Karpf departed Meier & Partners in July of 2019, The Real Deal reports, and took Parsa Khalili, an associate and director of visualization, with him to start the new practice. In an email, Khalili tells The Real Deal, "Karpf Khalili is a collaboration of two architects with complementary skills and expertise. We are interested in all types of ambitious projects with architectural significance.”
According to the Karpf Khalili website, Karpf studied architecture and literature at the University of Stuttgart in Germany, at the ETH Zürich in Switzerland, and at the Technical University Darmstadt, also in Germany. He earned a Master of Architecture and Urban Design from Cornell University. He was elevated to the American Institute of Architects College of Fellows in 2018.
Khalili studied architecture at the Ecole Nationale Superieure d’Architecture de Versailles in France, at the University of Illinois at Urbana-Champaign, and earned a Masters in Architecture from the Yale School of Architecture. He is a licensed to practice architecture in New York. Khalili is also the director of Wazeone, "an experimental studio for developing architectural ideas through teaching, writing, competitions, and speculative proposals," according to the firm website.

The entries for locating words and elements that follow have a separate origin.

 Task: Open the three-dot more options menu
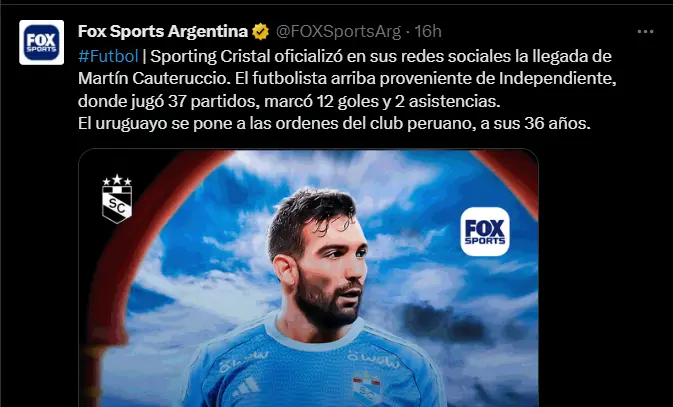point(645,32)
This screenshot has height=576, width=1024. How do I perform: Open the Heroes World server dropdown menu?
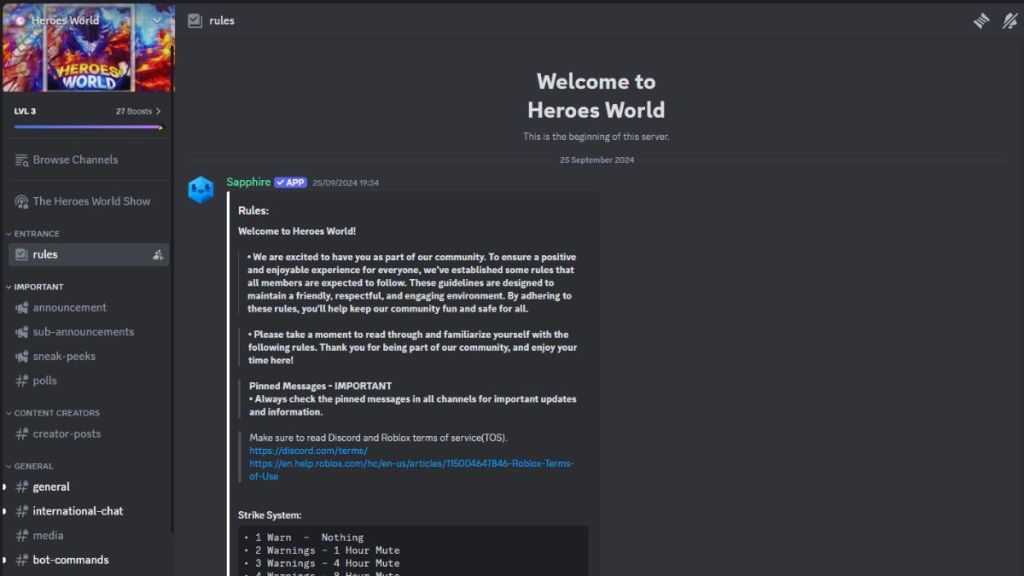point(157,20)
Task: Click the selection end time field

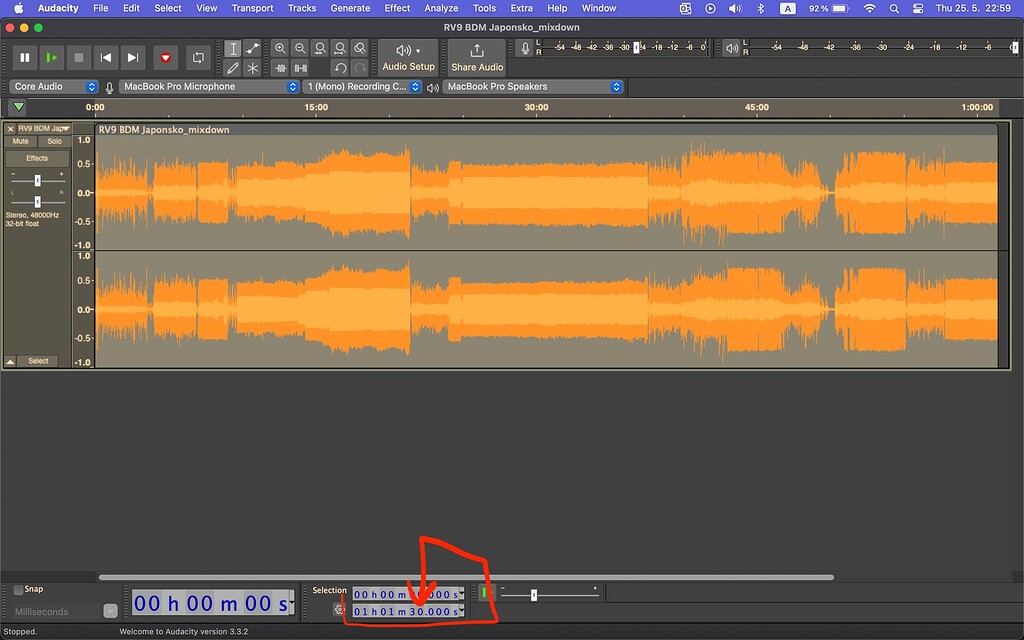Action: 405,609
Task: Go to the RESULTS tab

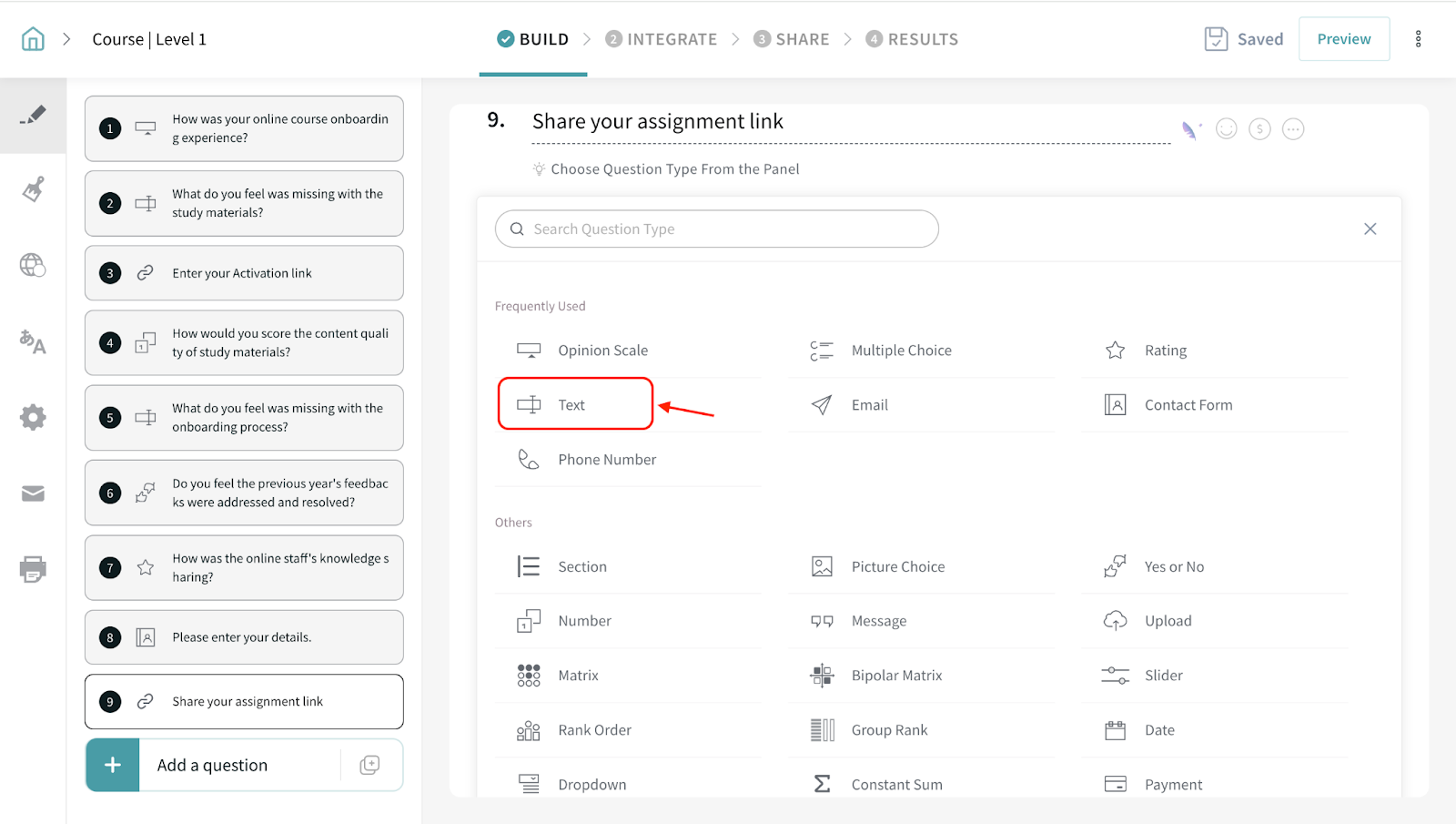Action: coord(912,39)
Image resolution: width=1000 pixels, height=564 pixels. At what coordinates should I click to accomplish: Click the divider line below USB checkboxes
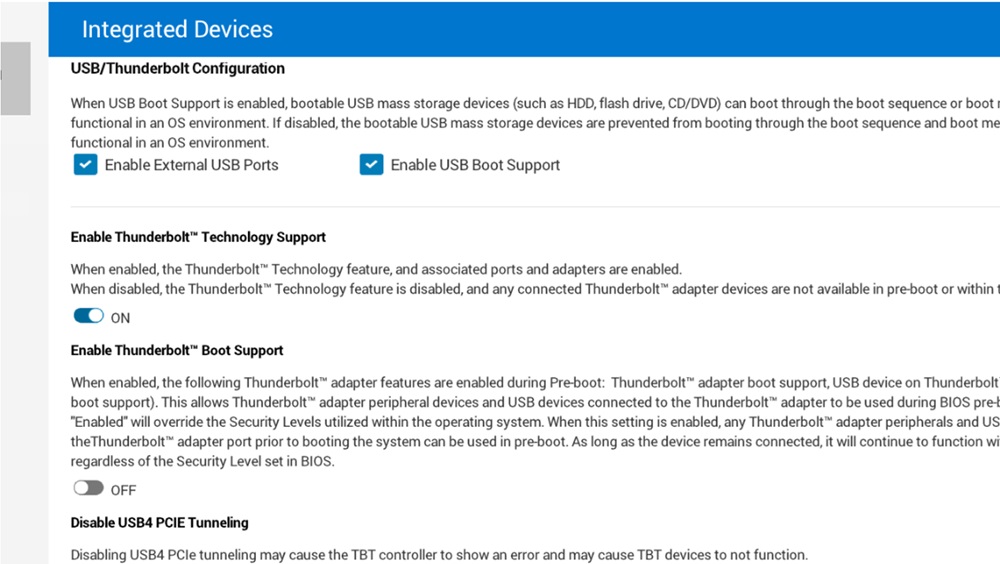pos(500,207)
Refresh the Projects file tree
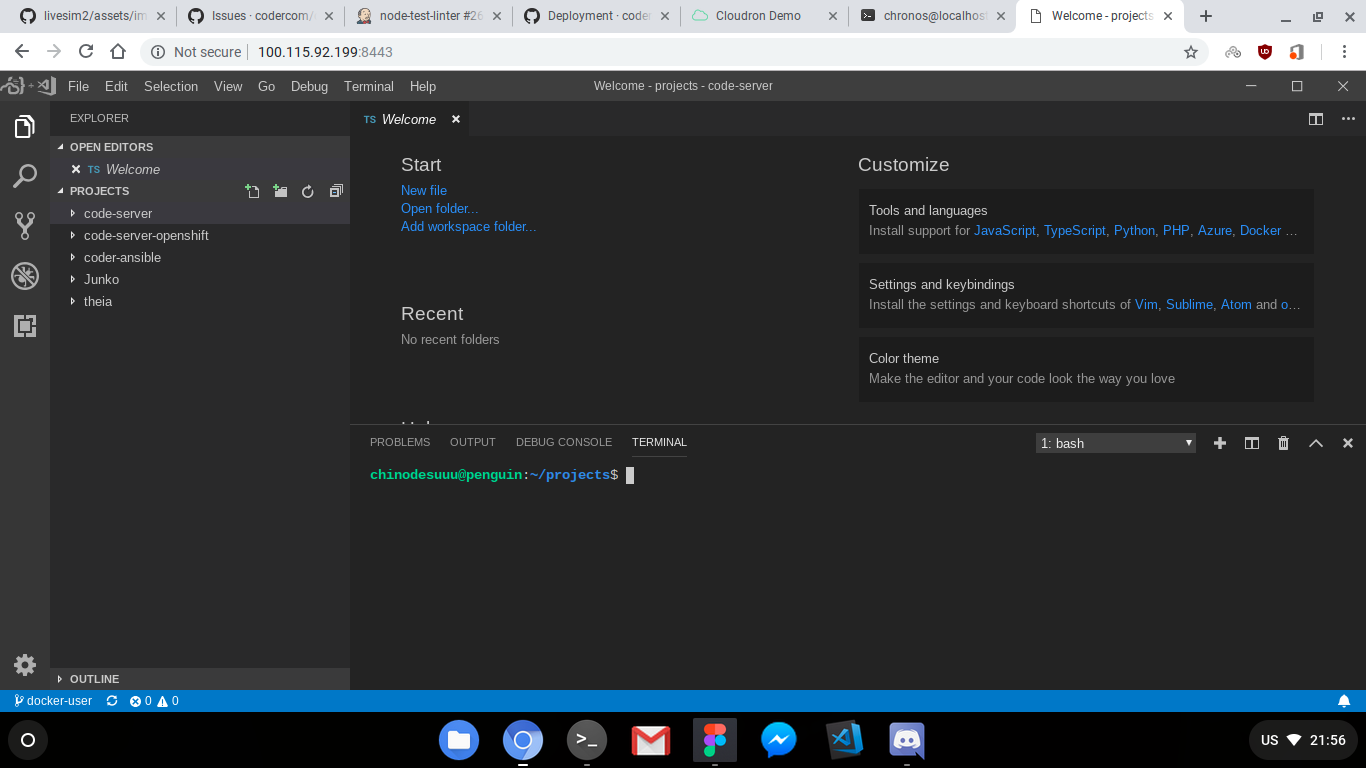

Karpf and Khalili are not the only upper level workers to leave the firm, The Real Deal reports. Reynolds Logan, who ran the firm's daily operations alongside principals Vivian Lee and Dukho Yeon and Karpf, left in January 2020 as well. The site reports that Meier "remained a regular presence" the firm's New York City office in the months following an announcement that he would step back from firm operations.
2 Comments
How many clients did they take with them?
Always good for the world when people leave to start their own business. If only the pop media was supportive of the next generation new design firms. The NYTimes and co can't complain about legacy starchitects if they don't cover anyone other than them, much less any architecture at all.